V.A. Lewis didn’t set out to become an author. His writing journey began quietly in the winter of 2019, sparked by the raw, kinetic storytelling he discovered in online serials. Something in that energetic mix of world-building and character growth caught hold of him, and before long he was sketching out his own ideas. One chapter led to another and soon he was posting regularly on platforms like Royal Road and Scribble Hub under the pen names MelasDelta and Delta, letting readers watch his craft take shape in real time.
What emerged from those early experiments was a distinct voice, one steeped in the rhythm of progression fantasy. His stories lean into growth, power and transformation, yet they rarely treat strength as the point of the journey. Instead he lingers on the steps in between, the frantic decisions, the uncomfortable moments when characters discover what they might become. That approach became the foundation of Salvos, the series that introduced many readers to his work and later expanded into more than a dozen books and even a light novel edition. The world of Salvos reflects his fascination with evolution, both magical and personal, and it carries the playful unpredictability of web-serial storytelling where anything can happen and usually does.
Lewis’s influences come from the same places many modern fantasy writers draw from, especially online communities that champion experimentation, serial storytelling and hybrid genres like LitRPG and Cultivation. Yet he approaches those traditions with a willingness to twist expectations. His protagonists may be demons, monsters or outsiders rather than the usual chosen heroes, and their growth feels earned rather than automatic. Readers often note how grounded his progression systems feel, as if the worlds he creates operate by rules that existed long before the story began.
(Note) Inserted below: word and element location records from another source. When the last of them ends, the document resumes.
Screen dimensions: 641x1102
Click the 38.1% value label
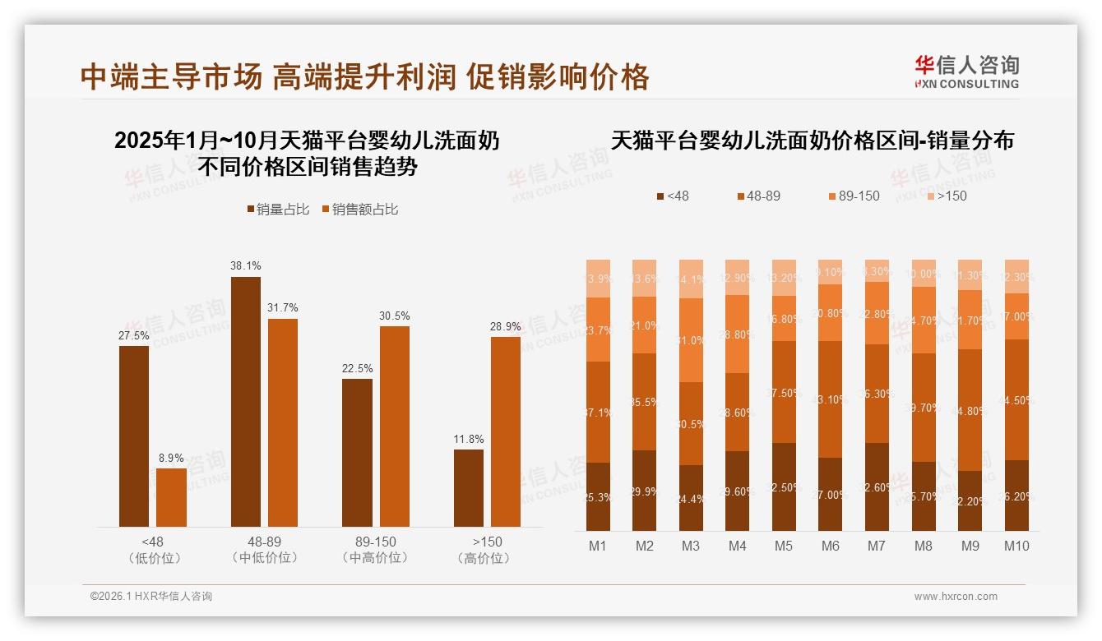[246, 265]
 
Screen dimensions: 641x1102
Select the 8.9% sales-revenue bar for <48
[171, 497]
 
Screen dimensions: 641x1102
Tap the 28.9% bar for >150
[506, 431]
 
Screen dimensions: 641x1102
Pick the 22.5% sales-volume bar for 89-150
[357, 452]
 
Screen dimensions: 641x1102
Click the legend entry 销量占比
[278, 210]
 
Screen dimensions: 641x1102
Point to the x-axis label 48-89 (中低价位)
[264, 550]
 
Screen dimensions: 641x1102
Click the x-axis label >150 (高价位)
[488, 550]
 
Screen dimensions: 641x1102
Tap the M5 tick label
[784, 546]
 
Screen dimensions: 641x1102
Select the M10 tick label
[1016, 546]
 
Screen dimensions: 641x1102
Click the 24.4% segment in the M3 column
[691, 498]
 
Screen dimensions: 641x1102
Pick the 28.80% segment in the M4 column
[738, 334]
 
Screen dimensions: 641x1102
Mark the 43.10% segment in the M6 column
[831, 399]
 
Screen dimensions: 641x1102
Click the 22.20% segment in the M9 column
[970, 500]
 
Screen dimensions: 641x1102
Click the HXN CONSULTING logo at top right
[966, 72]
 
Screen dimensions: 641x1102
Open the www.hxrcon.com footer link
[956, 597]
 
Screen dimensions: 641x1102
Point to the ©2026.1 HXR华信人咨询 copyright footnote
[151, 597]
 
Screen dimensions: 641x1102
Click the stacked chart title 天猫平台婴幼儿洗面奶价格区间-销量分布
[813, 141]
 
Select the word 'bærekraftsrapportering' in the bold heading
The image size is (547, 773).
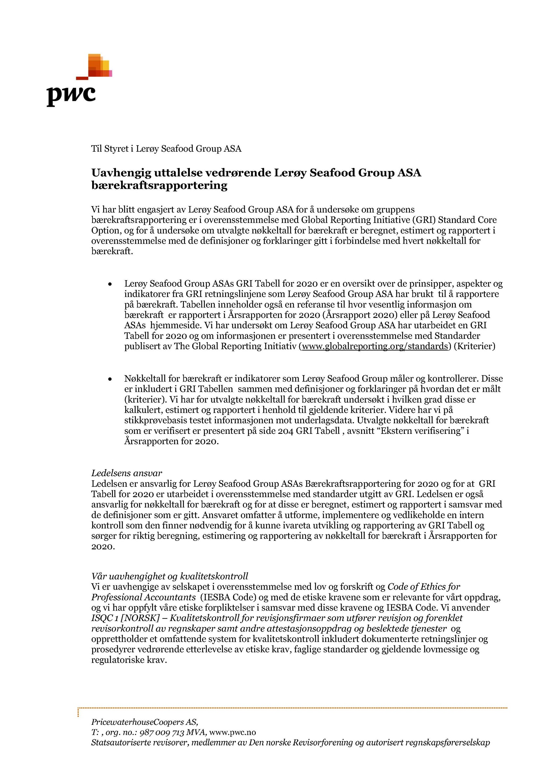(159, 185)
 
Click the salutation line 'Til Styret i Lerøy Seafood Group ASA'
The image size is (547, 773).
(166, 149)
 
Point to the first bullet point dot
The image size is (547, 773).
(110, 284)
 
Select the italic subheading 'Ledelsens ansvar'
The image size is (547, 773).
(127, 473)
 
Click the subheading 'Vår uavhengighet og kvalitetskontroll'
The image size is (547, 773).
(170, 576)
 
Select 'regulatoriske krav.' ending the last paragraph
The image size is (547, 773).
(129, 660)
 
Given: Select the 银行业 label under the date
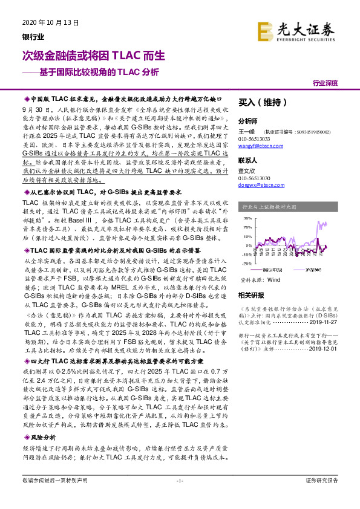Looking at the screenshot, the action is pos(33,36).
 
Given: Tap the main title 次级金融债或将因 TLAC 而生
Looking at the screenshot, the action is pos(93,56).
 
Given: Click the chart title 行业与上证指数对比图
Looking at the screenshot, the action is pos(269,207).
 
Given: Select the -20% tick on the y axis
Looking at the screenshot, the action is pos(247,263).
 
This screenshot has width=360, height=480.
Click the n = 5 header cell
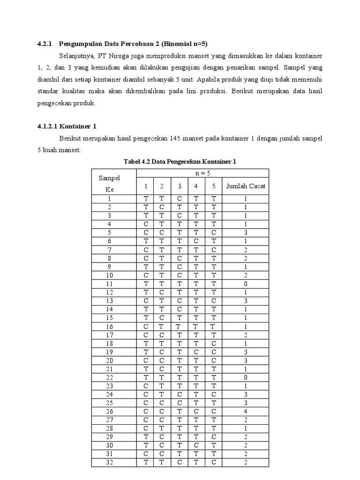(202, 173)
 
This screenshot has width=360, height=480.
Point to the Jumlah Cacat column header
(246, 186)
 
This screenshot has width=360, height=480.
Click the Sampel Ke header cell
(109, 184)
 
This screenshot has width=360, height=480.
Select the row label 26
(109, 412)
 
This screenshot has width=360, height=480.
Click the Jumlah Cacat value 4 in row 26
(245, 412)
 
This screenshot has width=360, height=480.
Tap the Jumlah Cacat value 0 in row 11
(245, 284)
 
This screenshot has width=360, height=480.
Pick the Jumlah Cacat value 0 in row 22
(245, 377)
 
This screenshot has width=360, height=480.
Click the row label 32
(109, 463)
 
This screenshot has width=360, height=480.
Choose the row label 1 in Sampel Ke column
(109, 199)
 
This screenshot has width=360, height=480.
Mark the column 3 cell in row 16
(179, 326)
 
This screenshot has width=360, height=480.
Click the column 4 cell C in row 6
(196, 241)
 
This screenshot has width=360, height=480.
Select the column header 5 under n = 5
(213, 186)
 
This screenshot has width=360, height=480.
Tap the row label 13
(109, 301)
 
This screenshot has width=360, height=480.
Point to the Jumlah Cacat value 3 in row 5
(245, 233)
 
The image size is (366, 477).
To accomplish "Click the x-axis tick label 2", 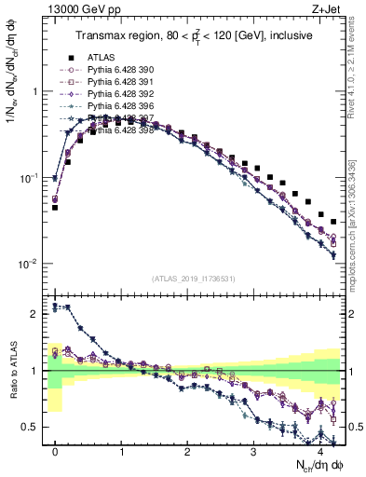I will [187, 450].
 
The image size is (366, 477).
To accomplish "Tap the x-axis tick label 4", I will [319, 450].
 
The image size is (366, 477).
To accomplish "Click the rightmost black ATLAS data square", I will [332, 222].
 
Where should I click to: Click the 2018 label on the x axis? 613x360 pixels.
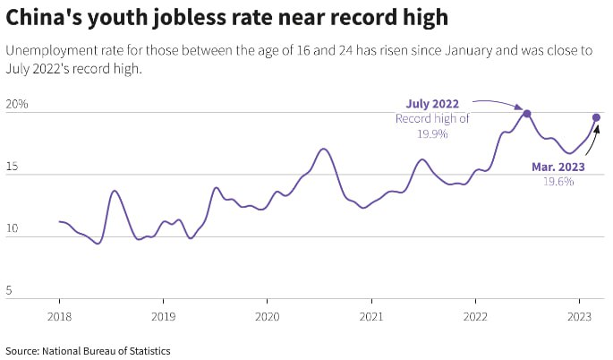[59, 316]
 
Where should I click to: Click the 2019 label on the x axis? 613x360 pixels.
[163, 316]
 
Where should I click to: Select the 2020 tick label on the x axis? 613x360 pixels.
[268, 316]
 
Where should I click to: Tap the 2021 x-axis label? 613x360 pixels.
[371, 316]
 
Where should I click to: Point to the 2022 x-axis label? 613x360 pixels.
[475, 316]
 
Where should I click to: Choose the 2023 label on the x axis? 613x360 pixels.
[579, 316]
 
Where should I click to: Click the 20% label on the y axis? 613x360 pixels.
[17, 104]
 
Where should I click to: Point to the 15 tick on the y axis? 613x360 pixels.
[12, 167]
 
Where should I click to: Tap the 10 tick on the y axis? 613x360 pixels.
[12, 229]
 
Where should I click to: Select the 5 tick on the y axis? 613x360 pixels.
[9, 291]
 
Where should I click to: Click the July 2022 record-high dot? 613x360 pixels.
[527, 114]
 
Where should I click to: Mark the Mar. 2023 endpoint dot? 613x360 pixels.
[596, 117]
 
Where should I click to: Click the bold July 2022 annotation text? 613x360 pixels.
[432, 104]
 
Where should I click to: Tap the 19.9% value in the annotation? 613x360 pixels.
[432, 133]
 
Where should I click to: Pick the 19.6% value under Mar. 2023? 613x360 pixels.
[558, 181]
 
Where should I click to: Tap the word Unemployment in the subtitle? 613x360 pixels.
[50, 51]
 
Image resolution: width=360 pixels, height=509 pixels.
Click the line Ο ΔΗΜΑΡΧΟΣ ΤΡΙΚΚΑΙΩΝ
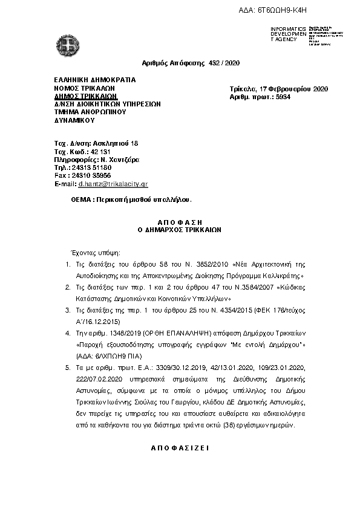coord(180,230)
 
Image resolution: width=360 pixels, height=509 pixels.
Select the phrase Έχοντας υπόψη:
coord(96,251)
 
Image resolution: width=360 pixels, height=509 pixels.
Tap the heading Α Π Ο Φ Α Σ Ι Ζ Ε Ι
coord(179,449)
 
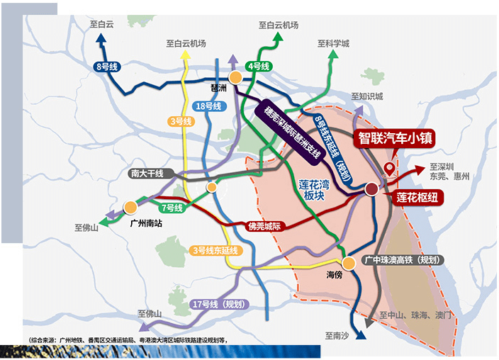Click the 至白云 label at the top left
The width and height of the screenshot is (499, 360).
[102, 24]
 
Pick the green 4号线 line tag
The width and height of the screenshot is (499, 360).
[259, 67]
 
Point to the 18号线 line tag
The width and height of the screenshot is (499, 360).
[208, 106]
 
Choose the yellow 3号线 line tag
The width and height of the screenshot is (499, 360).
[181, 122]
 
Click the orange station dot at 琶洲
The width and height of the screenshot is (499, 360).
[236, 77]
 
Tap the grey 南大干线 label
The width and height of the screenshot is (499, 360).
[147, 174]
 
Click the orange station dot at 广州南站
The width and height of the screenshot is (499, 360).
[130, 208]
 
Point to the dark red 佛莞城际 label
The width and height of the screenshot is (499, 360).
[264, 227]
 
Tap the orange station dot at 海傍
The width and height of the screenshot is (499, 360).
[347, 261]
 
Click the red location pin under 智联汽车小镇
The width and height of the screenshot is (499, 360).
[388, 169]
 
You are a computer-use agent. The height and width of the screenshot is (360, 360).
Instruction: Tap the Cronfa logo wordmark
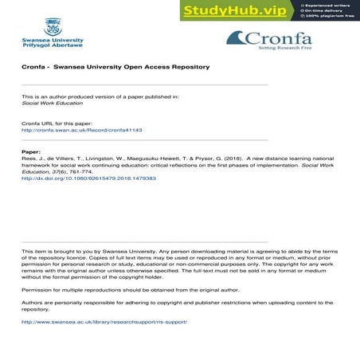(x=275, y=38)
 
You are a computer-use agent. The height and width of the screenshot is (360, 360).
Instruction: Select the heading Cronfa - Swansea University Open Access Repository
(x=115, y=67)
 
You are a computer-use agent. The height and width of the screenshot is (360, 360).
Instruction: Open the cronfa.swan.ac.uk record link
(x=81, y=130)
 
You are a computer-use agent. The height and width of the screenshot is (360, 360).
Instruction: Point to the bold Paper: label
(x=30, y=151)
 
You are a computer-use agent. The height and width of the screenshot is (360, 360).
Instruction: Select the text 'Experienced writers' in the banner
(x=327, y=4)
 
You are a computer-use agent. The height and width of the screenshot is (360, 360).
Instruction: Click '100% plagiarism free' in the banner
(x=330, y=15)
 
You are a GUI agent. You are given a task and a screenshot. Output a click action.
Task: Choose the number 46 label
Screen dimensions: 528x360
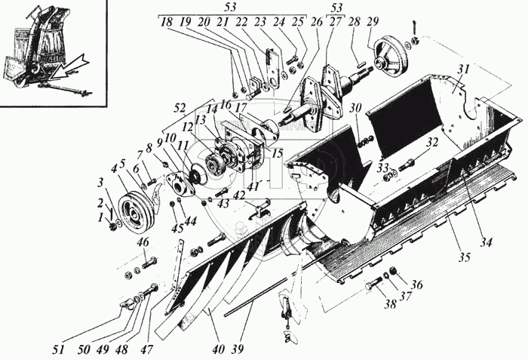[143, 242]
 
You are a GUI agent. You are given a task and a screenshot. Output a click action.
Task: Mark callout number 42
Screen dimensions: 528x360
[238, 195]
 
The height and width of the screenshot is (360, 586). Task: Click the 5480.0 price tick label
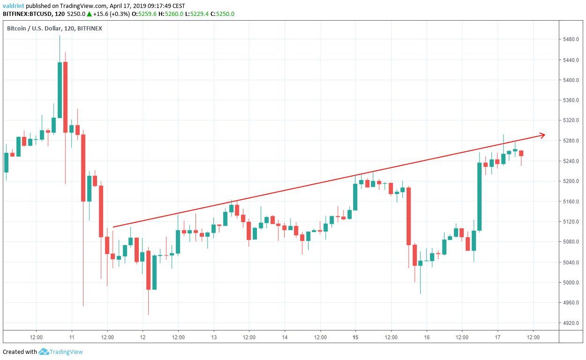(572, 39)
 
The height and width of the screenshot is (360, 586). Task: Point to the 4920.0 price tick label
(572, 323)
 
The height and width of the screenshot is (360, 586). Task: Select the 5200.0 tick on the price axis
(572, 181)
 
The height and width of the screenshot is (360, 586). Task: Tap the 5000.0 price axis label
(572, 283)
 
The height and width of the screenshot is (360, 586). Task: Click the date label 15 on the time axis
(355, 337)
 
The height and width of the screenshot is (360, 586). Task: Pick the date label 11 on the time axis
(71, 337)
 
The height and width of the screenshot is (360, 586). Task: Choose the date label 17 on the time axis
(497, 337)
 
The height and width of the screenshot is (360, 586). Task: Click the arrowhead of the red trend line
(542, 135)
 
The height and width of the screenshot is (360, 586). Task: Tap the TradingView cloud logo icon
(44, 352)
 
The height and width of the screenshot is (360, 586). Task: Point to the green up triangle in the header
(89, 14)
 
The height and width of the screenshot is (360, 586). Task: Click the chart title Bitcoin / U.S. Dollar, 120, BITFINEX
(54, 28)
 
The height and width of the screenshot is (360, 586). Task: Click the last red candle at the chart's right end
(521, 153)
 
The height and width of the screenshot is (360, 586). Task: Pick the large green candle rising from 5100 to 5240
(480, 196)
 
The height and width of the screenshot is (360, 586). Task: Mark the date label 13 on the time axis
(213, 337)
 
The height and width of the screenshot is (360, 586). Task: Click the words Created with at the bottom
(20, 352)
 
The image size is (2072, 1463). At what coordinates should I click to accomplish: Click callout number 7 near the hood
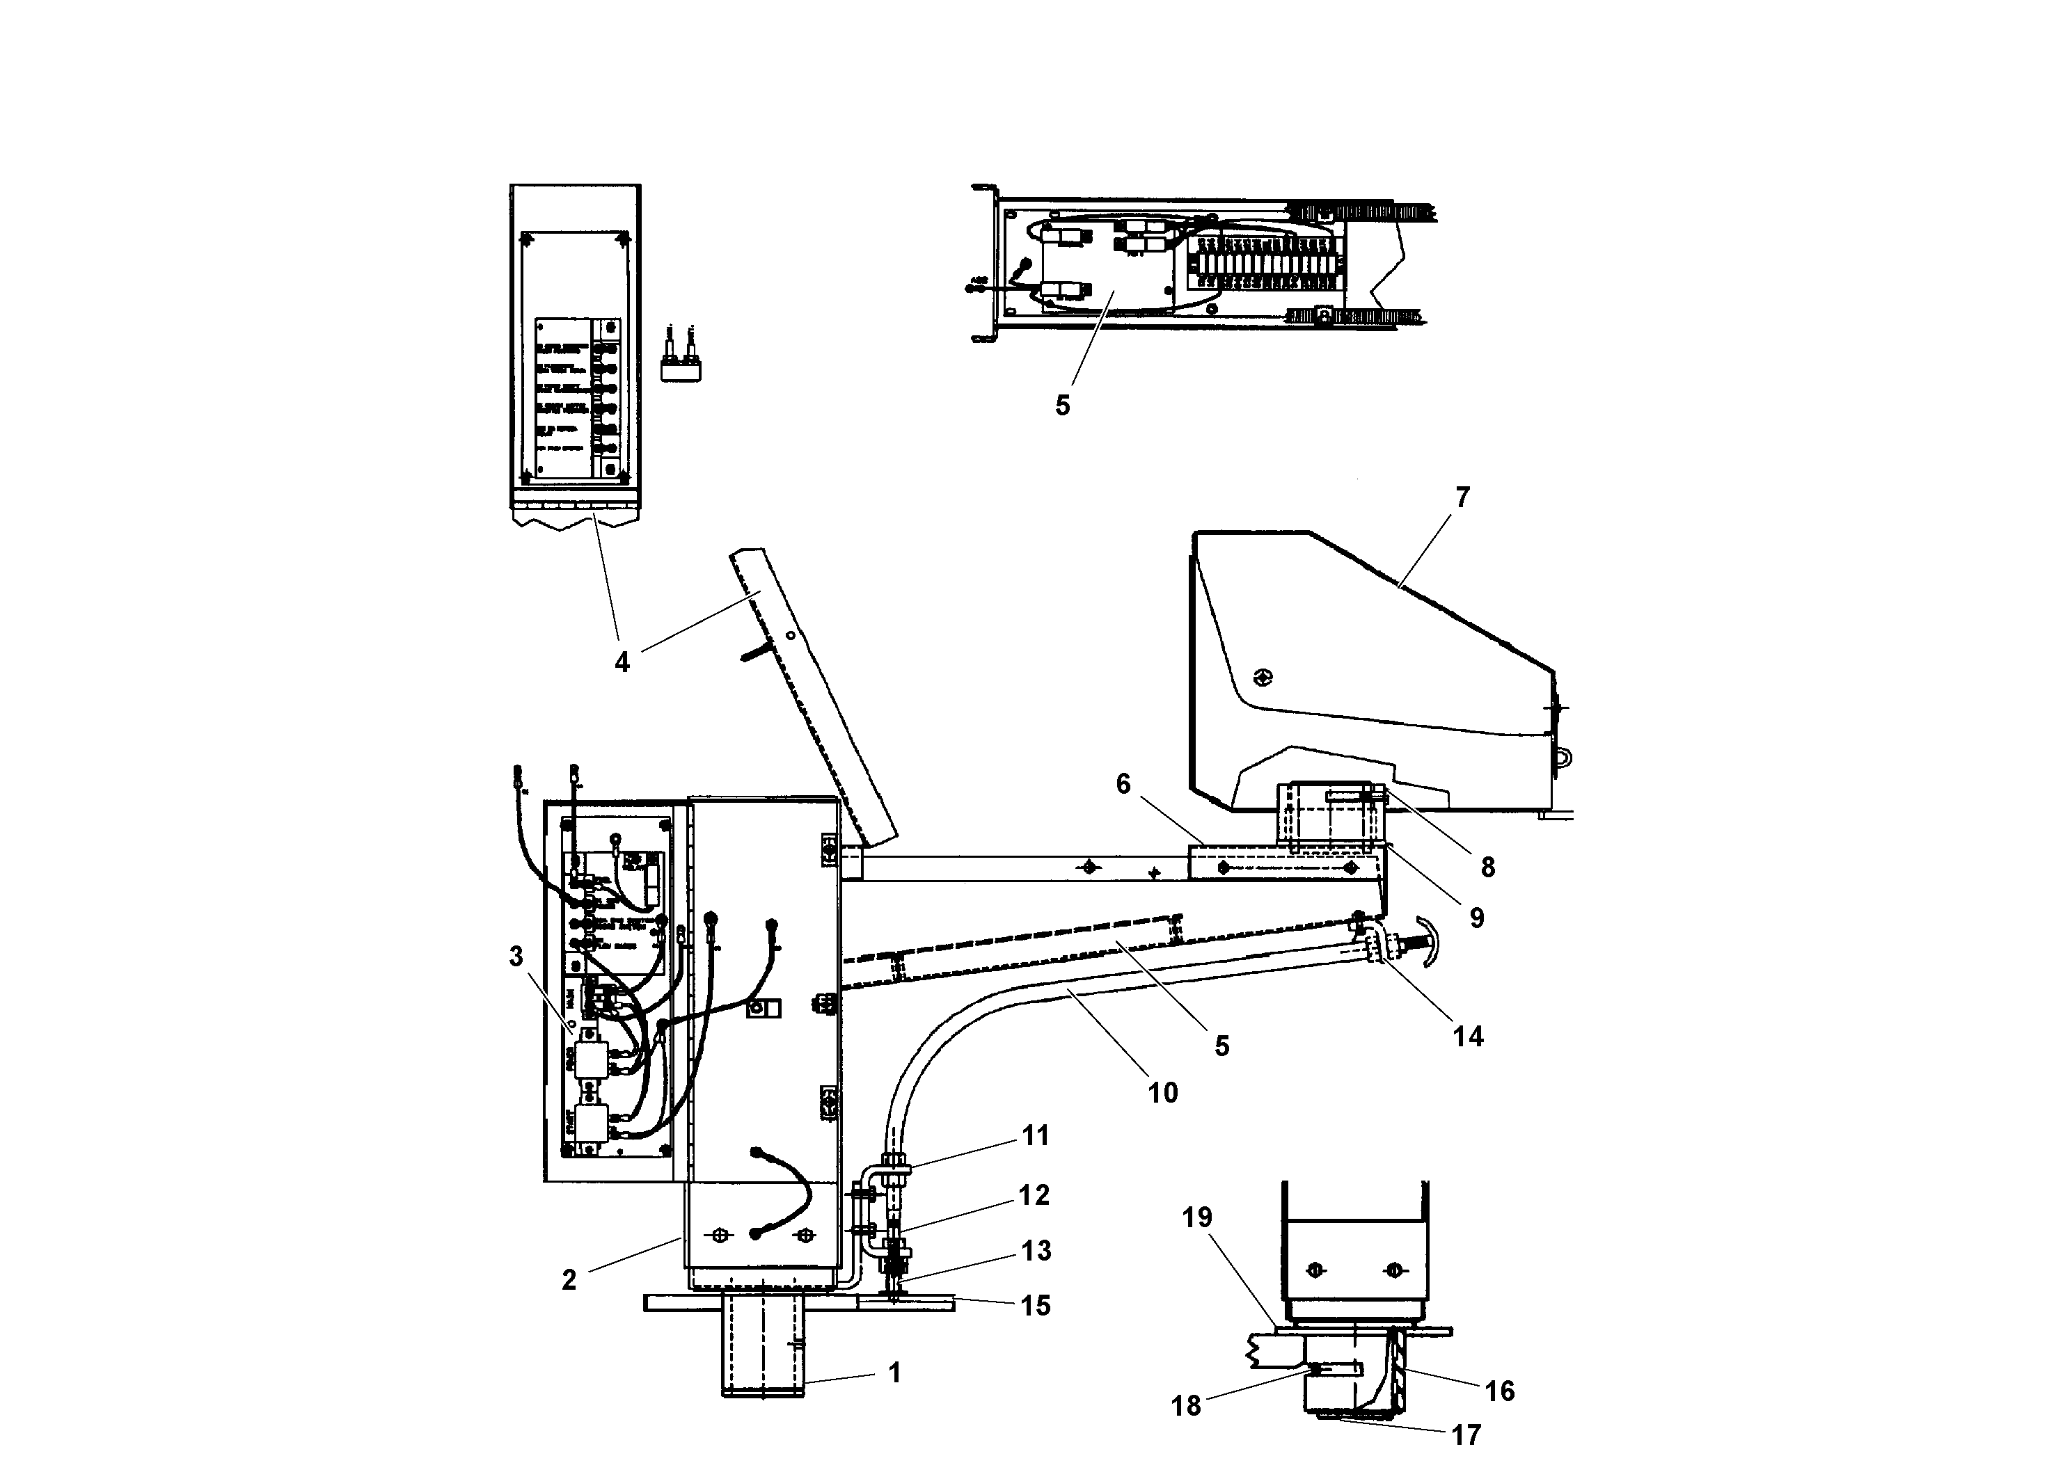pos(1463,497)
Though he keeps his private life out of the spotlight, Lewis is known to be active in reader communities and has spoken openly about discovering writing later than he expected. He jokes about being a “professional Zoomer and part-time author,” but his steady output tells another story, one of discipline, curiosity and a desire to keep improving. Over the years he has expanded into additional series like Amelia and experimented with light-novel style storytelling and darker fantasy tones, each project adding a new thread to his growing body of work.
For readers drawn to character-driven progression fantasy, worlds shaped by rules and consequences and protagonists who fight their way upward one level at a time, Lewis’s books offer a clear entry point. His writing carries the momentum of someone who built his career from the ground up, learning publicly, evolving quickly and pushing forward with each new chapter.